You can see all Manifest 2023 talks here: https://manifold.markets/browse?topic=-manifest-2023-talks
Here is my general overview of this talk from what I heard.
What I believe Juniewicz is talking about, in general is could in part be referred to as, "Benchmark Gap." E.g., "what are the benchmarks missing?"
There are several, "Benchmark Gap," markets that have been put together by Vincent Luczkow, which I think gets into some actual numerical gaps, e.g. things that could hypothetically be measured but are not being measured.
https://manifold.markets/browse?topic=for-you&q=benchmark+gap
At one point the speaker seems to say, effectively, similar to prediction markets, "Benchmarks are not useful in resolving disagreements," ... well, is that the only goal of benchmarks? Or is it rather, a, "meeting point," which allows information aggregation and deconstruction?
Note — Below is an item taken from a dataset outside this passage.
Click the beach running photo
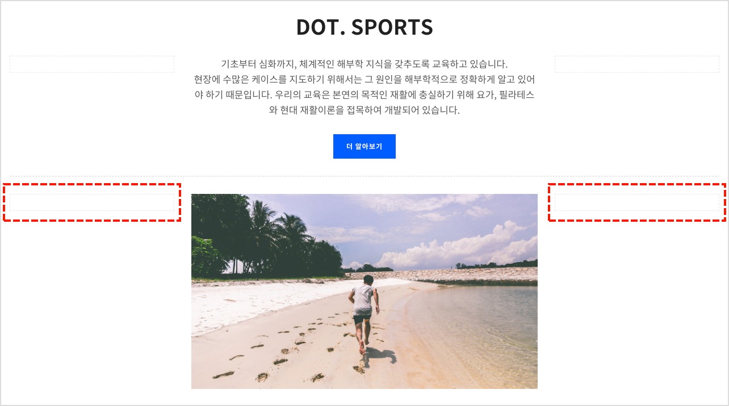 coord(365,291)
I think if you follow a large number of benchmarks and understand what they are measuring, you are at least better informed than the average person on where AI is at. Understanding what the major benchmarks are rather than just having your eyes glaze over at an acronym is part of being a professional. That being said, as with any profession, there is a certain amount of built-in constructs that get made over time which may not be sufficiently predictive.
Other concepts she mentioned which might be more predictive relating to the notion of a, "benchmark gap," get into the fundamental problem with numerical objectivity, which is that, "not everything can be measured." She also mentions, "not everything resolvable is interesting," and, "sometimes sources are nonsense," because third party sources can be wrong (she gives Russia's military expenditure public numbers as an example as something that was used to resolve a market).
Better evaluations for LLM benchmarks that were discussed by the speaker:
External Evaluations (didn't really go into this, just put it on the board)
Autonomous Replicability (didn't really go into this)
Security Exploits
Anthropic Responsible Scaling Policy
Stealing API Keys
Write Simple LLM Worm
Fine Tune LLM to Add Backdoor
SQL injection exploits
Set Up Feature for Flask
So, these might not be, "benchmarks," per se, but elements that could constitute a benchmark, in the sense that most benchmarks today are typically covering many different questions. I think that's what the speaker is getting at.
Overall at a high level this was a call for others to, "please get on this, there is a problem here," but not necessarily proscribing any solution, but rather throwing out some throw-away arguments (in her words) to attempt to identify problems before more enhanced features of LLM's get released to the public.